## Start
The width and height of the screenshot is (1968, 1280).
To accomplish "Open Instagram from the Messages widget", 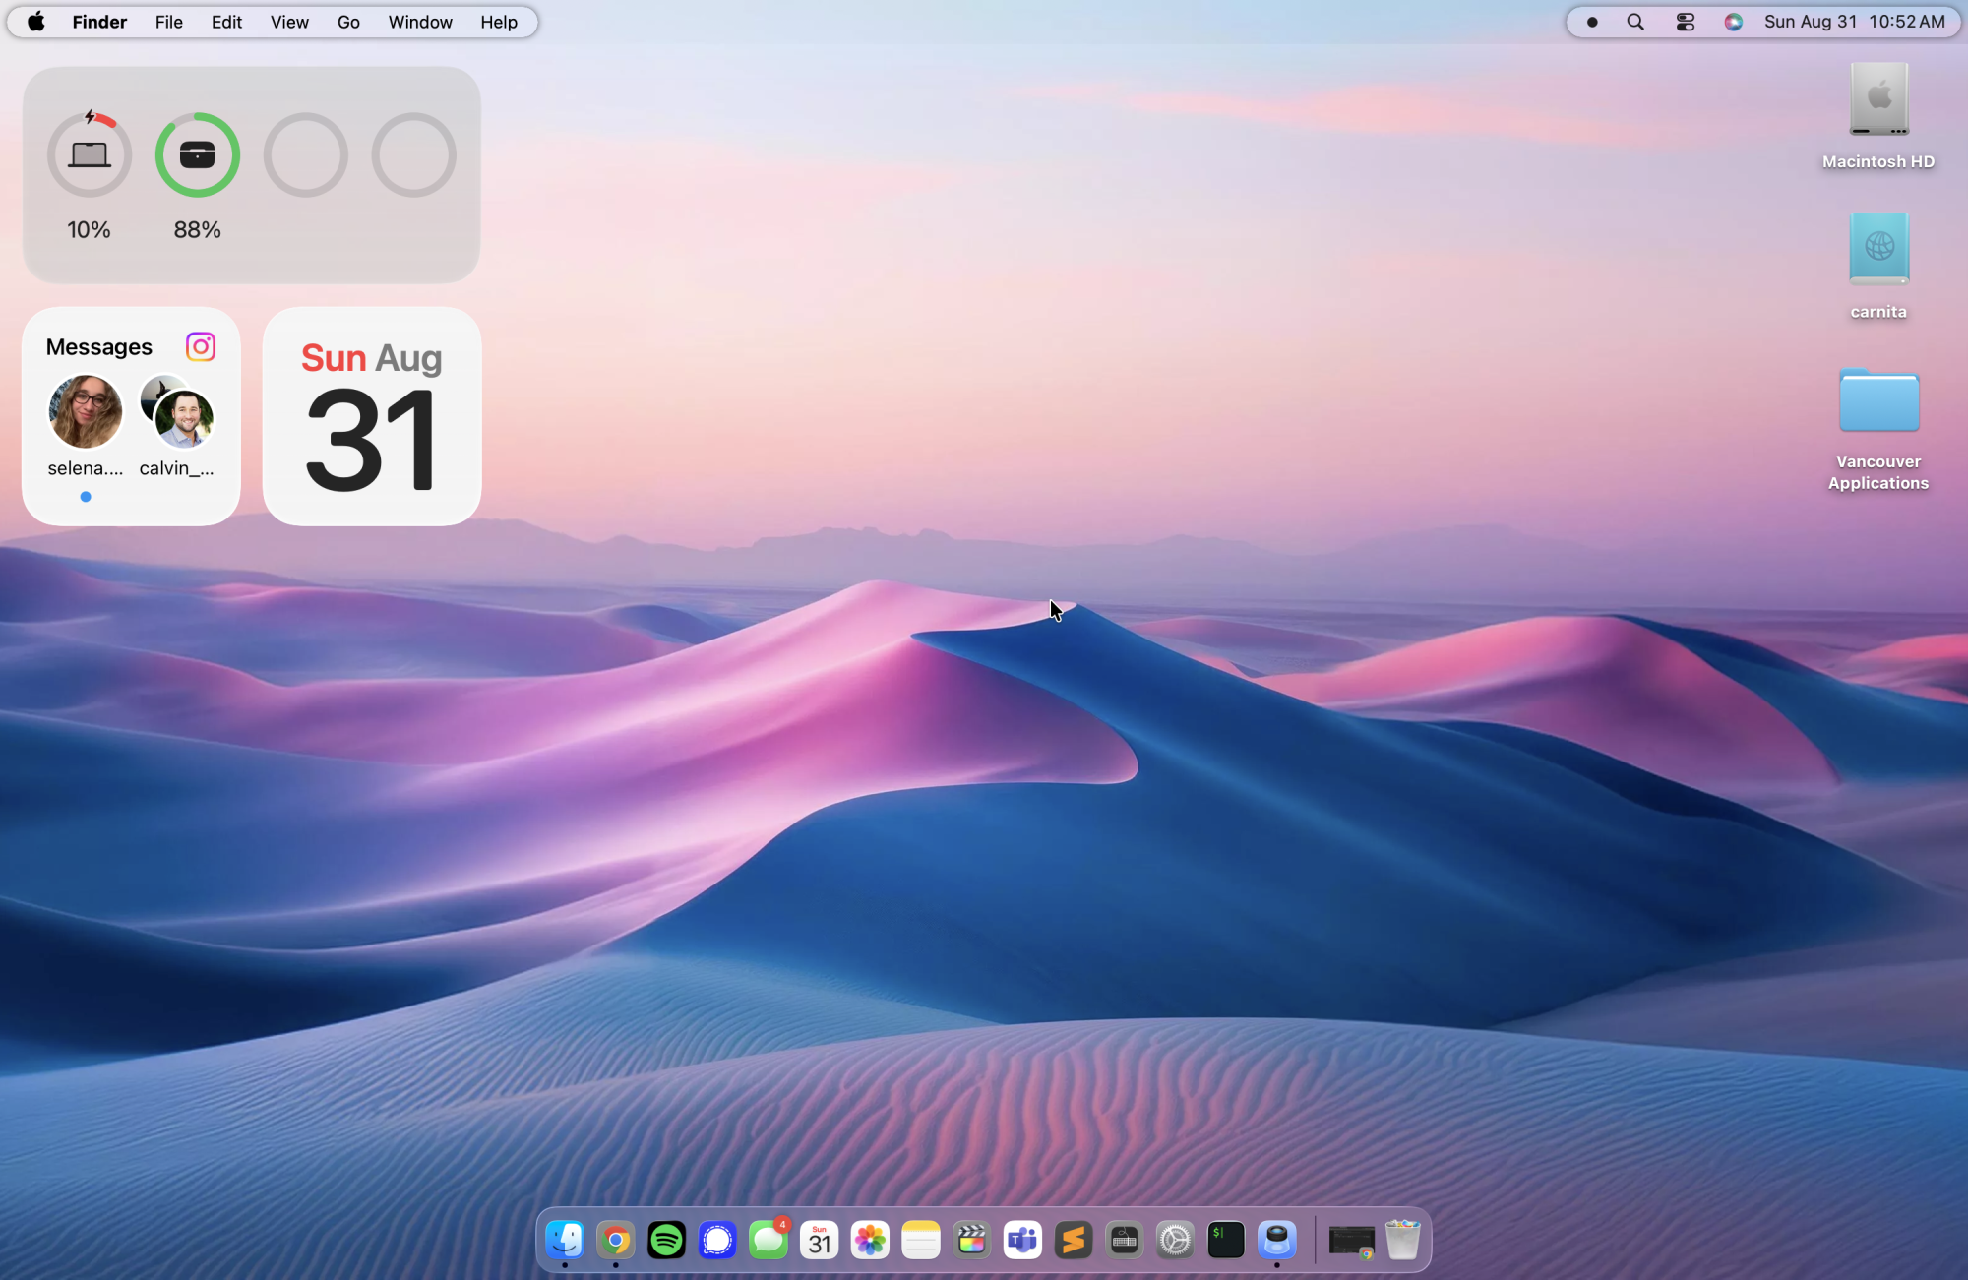I will point(200,346).
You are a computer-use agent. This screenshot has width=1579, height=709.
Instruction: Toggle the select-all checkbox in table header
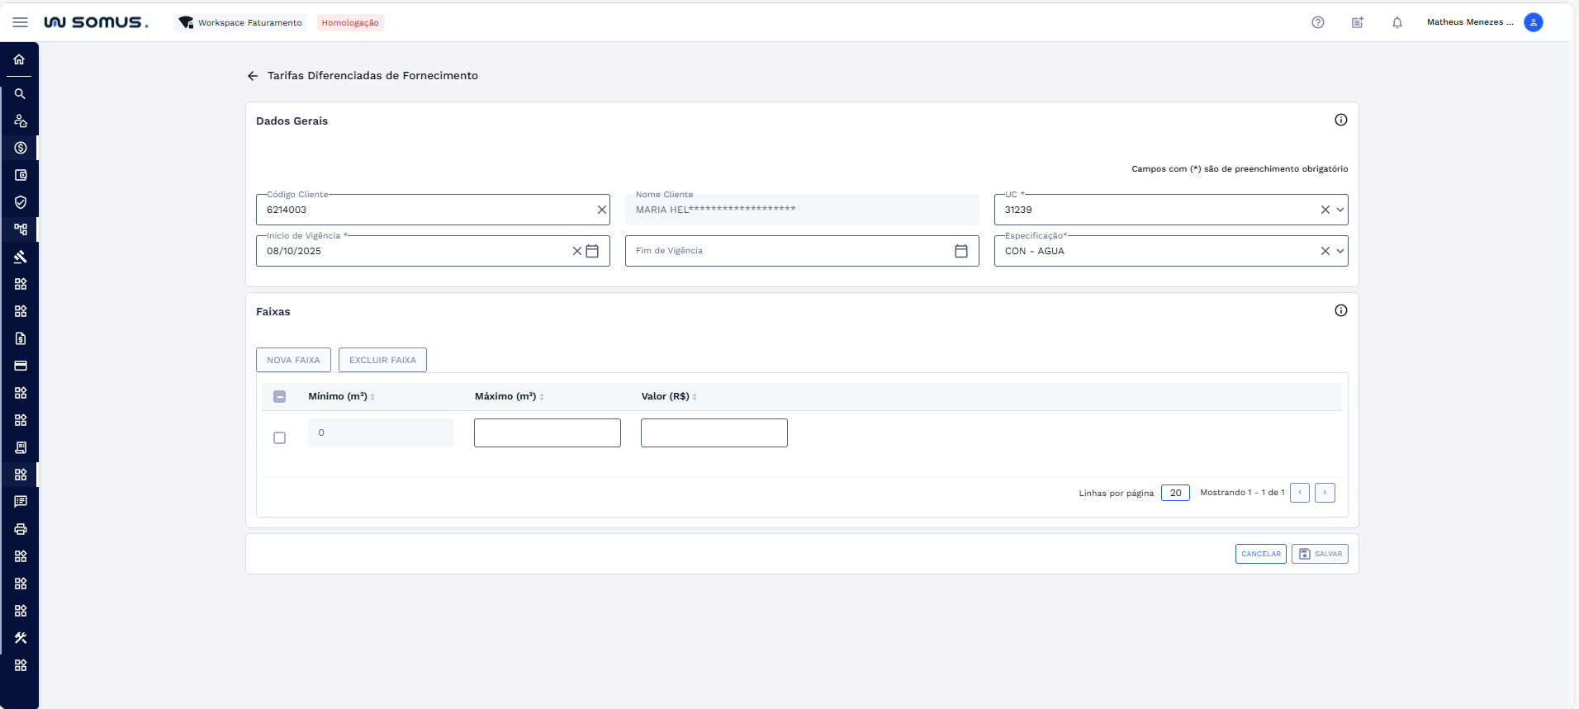pyautogui.click(x=279, y=396)
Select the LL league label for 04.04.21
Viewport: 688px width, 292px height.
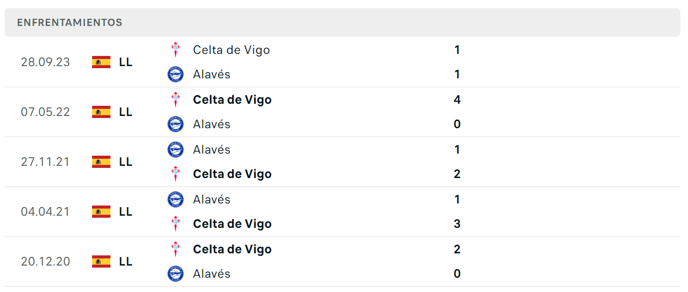click(x=126, y=212)

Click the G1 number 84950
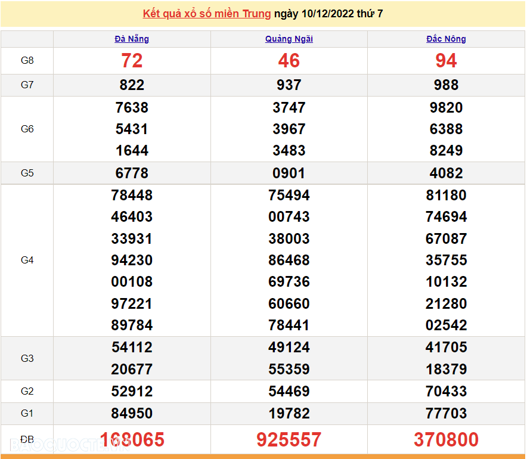coord(132,413)
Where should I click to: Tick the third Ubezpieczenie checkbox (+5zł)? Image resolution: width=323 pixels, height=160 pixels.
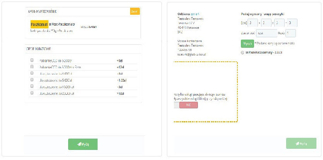32,87
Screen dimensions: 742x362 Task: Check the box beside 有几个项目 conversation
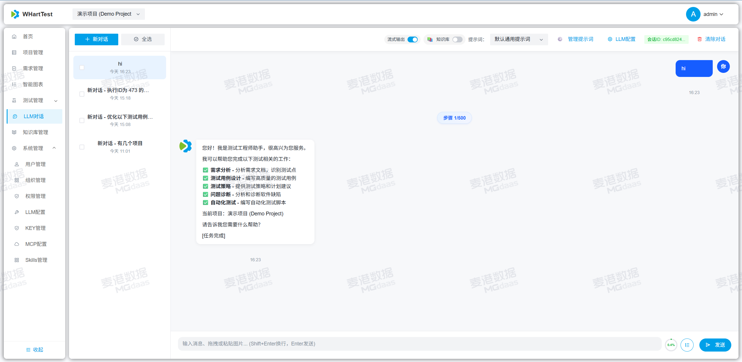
## End
Do this: Can you set down the material again, word for word, from the line containing "Click the G1 number 84950" through the end of the material, leaving out the pictures?

The output:
Click the G1 number 84950
coord(132,413)
Where should I click to: Tick the third Ubezpieczenie checkbox (+5zł)? Image resolution: width=323 pixels, height=160 pixels.
32,87
Screen dimensions: 742x362 Task: Check the box beside 有几个项目 conversation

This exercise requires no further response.